LE POSIZIONI
Niente scissione, allora? La risposta è “nì”, a sentire Stefano Fassina, altro riferimento di peso della minoranza, secondo il quale la divisione è nelle cose e, quel che è peggio, è voluta dallo stesso Renzi. «Una scissione è in atto. Abbiamo incontrato molte persone che ci hanno detto che hanno lasciato il Pd. Oggi dico che la dovremmo evitare.
Ma è il presidente del Consiglio che alimenta la contrapposizione, ricercando un nemico. Noi vogliamo correggere i provvedimenti del governo che non funzionano, che non vanno a ridurre la precarietà, non abbiamo altri obiettivi. Se il presidente li ha è un problema per tutto il Pd, non soltanto per la minoranza. Spero che, oltre a non avere un partito di reduci, non abbiamo un partito soltanto di amministratori delegati o di grandi finanzieri con residenze nei paradisi fiscali», ha replicato ieri caustico Fassina, annunciando che «senza correzioni significative su tutti i punti della delega lavoro», non voterà il Jobs Act.

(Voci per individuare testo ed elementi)
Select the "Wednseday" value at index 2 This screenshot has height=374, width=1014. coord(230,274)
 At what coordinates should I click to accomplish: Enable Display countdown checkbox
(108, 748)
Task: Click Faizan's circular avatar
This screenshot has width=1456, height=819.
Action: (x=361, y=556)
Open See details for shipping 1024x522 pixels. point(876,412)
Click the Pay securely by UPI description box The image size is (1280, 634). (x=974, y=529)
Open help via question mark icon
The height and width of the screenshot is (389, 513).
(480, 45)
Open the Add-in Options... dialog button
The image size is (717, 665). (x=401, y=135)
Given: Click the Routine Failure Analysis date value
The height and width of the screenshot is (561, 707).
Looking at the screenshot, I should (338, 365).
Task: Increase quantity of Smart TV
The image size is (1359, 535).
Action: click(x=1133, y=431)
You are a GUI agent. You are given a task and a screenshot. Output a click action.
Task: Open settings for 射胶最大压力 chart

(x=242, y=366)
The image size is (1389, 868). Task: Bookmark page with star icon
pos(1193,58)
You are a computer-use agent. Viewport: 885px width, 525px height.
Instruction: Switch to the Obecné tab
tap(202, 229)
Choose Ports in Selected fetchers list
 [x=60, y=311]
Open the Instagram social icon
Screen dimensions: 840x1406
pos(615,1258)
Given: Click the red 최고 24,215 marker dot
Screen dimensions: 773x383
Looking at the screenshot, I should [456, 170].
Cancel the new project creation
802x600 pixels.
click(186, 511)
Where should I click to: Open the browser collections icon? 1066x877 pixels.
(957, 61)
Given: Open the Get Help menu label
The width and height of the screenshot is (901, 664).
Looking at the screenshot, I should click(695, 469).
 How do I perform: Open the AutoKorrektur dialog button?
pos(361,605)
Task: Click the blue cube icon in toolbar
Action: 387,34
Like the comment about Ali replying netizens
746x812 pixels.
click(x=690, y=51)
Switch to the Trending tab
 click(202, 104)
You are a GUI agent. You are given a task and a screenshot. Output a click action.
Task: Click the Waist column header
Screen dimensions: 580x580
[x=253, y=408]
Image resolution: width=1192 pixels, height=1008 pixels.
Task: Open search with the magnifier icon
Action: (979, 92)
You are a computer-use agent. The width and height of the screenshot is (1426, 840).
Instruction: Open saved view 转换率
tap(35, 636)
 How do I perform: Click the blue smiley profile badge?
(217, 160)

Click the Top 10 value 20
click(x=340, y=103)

- Da fare
1. Nel brano, chi alimenta la contrapposizione secondo Fassina?
2. Trascrivi dal brano il passaggio che comincia con "LE POSIZIONI" e prosegue fino a "la dovremmo evitare.".

- In risposta
1. Il presidente del Consiglio, ricercando un nemico.

2.
LE POSIZIONI
Niente scissione, allora? La risposta è “nì”, a sentire Stefano Fassina, altro riferimento di peso della minoranza, secondo il quale la divisione è nelle cose e, quel che è peggio, è voluta dallo stesso Renzi. «Una scissione è in atto. Abbiamo incontrato molte persone che ci hanno detto che hanno lasciato il Pd. Oggi dico che la dovremmo evitare.